All this makes him think the most workable answer for greening right now is to rehabilitate disease-stressed trees rather than replant them.

“We can rehab a tree in one to two years, rather than the seven it takes to get into production if we replant. And we avoid the costs of replanting. Some may worry about the cost of the nutrient mix— but you’re going to have to do it, anyway on replant trees.

“In two years, the tree will have enough fruit to repay the  costs. These trees will go back to their original size  the next year and in two years you’ll harvest a crop of Valencias. With Hamlins, it may be only one year.”

That idea goes against the philosophy of destroying the pest or disease before it destroys the crop, Rouse says.

“With replanting, the illusion is that you’re going to get rid of greening. But, it’s here — and it’s going to be here. Neither tree removal nor anything else is going to get rid of greening. So, the objective is to live with it, to be productive in the presence of greening.”

The greening bacteria are spread by the Asian citrus psyllid. Efforts to control the psyllid with insecticides can work, but the vector is tiny and mobile, making eradication unlikely, he says.
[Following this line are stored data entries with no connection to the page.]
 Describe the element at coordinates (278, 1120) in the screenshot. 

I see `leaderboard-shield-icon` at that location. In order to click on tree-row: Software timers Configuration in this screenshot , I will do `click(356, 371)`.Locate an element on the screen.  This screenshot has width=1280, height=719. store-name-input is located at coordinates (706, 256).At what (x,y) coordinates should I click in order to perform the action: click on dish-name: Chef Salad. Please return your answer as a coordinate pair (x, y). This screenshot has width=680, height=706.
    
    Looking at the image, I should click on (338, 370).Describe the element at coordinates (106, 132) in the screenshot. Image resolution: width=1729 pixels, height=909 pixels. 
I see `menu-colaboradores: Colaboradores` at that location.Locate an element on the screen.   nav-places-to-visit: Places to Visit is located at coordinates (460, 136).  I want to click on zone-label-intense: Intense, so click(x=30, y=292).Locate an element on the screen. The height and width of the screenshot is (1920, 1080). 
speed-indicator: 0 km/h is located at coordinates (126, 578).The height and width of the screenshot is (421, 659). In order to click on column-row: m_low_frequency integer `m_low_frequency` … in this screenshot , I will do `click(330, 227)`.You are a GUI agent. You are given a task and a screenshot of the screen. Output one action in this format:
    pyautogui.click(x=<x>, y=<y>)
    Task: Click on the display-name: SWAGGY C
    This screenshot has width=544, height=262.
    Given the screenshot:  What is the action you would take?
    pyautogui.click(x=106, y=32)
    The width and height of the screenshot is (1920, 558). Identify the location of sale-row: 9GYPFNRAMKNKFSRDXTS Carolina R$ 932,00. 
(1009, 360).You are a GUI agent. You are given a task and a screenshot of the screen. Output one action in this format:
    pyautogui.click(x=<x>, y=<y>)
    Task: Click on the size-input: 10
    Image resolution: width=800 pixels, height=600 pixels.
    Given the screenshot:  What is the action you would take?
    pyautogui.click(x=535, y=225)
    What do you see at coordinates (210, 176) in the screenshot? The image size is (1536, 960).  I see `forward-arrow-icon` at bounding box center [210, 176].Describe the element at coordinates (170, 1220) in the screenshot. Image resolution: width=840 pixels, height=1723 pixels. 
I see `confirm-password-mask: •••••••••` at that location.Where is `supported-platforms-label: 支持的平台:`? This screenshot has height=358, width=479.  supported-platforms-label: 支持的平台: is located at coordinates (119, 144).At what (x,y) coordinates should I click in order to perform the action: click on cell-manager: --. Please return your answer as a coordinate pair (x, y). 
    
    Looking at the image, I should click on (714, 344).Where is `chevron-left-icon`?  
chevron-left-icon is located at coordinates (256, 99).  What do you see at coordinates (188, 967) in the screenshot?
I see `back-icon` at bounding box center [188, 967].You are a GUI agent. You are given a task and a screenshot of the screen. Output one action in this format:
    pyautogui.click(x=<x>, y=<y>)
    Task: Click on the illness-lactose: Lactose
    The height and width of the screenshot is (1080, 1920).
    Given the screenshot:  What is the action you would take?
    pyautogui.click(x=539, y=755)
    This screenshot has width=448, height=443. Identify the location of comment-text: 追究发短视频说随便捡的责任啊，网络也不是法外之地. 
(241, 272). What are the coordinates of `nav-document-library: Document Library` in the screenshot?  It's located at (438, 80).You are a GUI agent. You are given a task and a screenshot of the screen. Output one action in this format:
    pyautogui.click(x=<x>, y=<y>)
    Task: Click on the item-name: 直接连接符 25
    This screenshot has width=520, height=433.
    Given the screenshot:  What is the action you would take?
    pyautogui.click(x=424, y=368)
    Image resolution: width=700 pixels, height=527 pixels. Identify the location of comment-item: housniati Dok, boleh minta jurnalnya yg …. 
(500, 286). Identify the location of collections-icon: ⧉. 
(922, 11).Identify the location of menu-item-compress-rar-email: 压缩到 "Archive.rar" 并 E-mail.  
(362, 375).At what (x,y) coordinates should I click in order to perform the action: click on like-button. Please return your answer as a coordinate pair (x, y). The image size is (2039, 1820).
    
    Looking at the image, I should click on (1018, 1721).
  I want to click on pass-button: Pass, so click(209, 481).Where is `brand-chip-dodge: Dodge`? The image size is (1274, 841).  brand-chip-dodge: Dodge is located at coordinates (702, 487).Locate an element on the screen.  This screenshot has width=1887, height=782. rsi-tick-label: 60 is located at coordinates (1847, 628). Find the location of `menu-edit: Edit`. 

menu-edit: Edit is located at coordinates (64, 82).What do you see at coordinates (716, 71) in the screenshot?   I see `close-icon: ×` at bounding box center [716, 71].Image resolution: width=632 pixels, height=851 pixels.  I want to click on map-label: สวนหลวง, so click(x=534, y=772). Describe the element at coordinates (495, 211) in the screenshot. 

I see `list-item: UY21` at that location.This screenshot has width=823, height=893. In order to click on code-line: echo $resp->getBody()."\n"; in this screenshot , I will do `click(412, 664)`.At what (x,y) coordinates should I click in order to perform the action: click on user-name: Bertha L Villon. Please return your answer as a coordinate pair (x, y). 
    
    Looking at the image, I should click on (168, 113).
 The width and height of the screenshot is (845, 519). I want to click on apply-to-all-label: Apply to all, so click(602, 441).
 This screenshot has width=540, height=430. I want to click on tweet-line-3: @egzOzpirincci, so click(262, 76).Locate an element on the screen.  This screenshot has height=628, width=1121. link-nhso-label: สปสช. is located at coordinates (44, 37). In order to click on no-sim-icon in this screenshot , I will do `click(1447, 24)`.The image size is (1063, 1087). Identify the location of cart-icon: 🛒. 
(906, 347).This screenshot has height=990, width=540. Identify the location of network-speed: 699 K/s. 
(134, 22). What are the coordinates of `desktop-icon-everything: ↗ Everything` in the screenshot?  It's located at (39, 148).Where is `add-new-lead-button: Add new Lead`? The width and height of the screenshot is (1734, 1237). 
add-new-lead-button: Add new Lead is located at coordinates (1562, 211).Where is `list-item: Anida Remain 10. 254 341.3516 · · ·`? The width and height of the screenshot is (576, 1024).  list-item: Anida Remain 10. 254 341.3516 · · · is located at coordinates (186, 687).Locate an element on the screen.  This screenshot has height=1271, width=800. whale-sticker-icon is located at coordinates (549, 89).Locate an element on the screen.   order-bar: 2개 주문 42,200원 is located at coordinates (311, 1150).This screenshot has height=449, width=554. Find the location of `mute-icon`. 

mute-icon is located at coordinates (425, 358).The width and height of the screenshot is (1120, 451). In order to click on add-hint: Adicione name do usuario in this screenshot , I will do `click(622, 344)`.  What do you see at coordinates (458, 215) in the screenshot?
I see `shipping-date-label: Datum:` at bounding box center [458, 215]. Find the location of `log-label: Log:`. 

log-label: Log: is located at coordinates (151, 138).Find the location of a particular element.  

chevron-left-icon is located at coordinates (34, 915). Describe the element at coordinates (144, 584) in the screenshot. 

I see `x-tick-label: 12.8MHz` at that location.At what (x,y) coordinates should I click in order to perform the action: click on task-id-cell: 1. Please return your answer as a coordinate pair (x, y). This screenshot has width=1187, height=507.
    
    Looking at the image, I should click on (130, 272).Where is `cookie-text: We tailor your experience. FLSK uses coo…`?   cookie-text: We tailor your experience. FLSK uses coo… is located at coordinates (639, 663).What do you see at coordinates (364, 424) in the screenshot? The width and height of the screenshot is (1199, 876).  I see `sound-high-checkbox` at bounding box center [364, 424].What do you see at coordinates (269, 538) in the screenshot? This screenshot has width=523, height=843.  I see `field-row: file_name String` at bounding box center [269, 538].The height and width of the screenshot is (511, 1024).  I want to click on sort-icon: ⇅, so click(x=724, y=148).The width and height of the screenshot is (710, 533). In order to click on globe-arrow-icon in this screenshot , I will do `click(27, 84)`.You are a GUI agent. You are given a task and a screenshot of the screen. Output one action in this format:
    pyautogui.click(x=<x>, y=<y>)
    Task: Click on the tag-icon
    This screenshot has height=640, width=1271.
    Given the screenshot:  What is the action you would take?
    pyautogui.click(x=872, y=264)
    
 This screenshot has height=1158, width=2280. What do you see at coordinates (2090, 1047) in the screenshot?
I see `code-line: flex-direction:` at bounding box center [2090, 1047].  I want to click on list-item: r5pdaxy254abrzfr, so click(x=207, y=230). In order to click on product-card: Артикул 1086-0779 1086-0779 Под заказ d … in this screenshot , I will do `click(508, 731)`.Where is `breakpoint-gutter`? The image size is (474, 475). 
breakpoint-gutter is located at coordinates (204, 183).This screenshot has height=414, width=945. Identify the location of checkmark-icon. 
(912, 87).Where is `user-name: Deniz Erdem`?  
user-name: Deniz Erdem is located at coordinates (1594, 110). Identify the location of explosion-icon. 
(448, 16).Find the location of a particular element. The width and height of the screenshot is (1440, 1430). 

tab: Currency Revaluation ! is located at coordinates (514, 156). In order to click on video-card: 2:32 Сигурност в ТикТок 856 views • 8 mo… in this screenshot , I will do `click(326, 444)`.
“With greening, the roots are dying because the top of the tree can’t support them. As the root area becomes less and less, you have continued dieback from the top. The roots can’t get nutrients to the top, so it’s a cycle. If you remove the diseased top area, you get rid of the bacteria, but it’s already throughout the plant.

“When you prune the tree, the more severe the pruning, the more vigorous the regrowth.”

That led Rouse to investigate pairing pruning with the micronutrient cocktail in an effort to rebalance greening-infested trees.

Want to balance top, roots

“We want to balance the top and the roots so they can grow together and support each other,” he says.

“The top supplies the roots and the roots support the top. The reason the roots are dying is because the top end can’t support them. What we did was buckhorning — extreme pruning that removed most of the top to make it regrow.”

Pruning like that is what growers do after severe freezes to encourage regrowth. The difference, Rouse says, is that the root system is not damaged because of the freeze.

“If we can rebalance the tree and grow back the root and top together, we can use the nutrient cocktail mix we’ve seen is effective and really feed and bring the nutrients to the top of the tree.

“But we’re also feeding it with foliar sprays, with liquid fertilizer to encourage new regrowth. We’re using both macro- and micronutrients — key micronutrients, along with N and K, very little P, and some phosphite added. It has some fungicidal activity and is a very good carrier of nutrients into leaves.”

How long will the rehabilitated trees last?

“Right now, no one can say,” Rouse says. “Psyllids are attracted to young growth. The more we learn about greening, the more we learn we need to investigate. This project just keeps getting bigger and bigger.”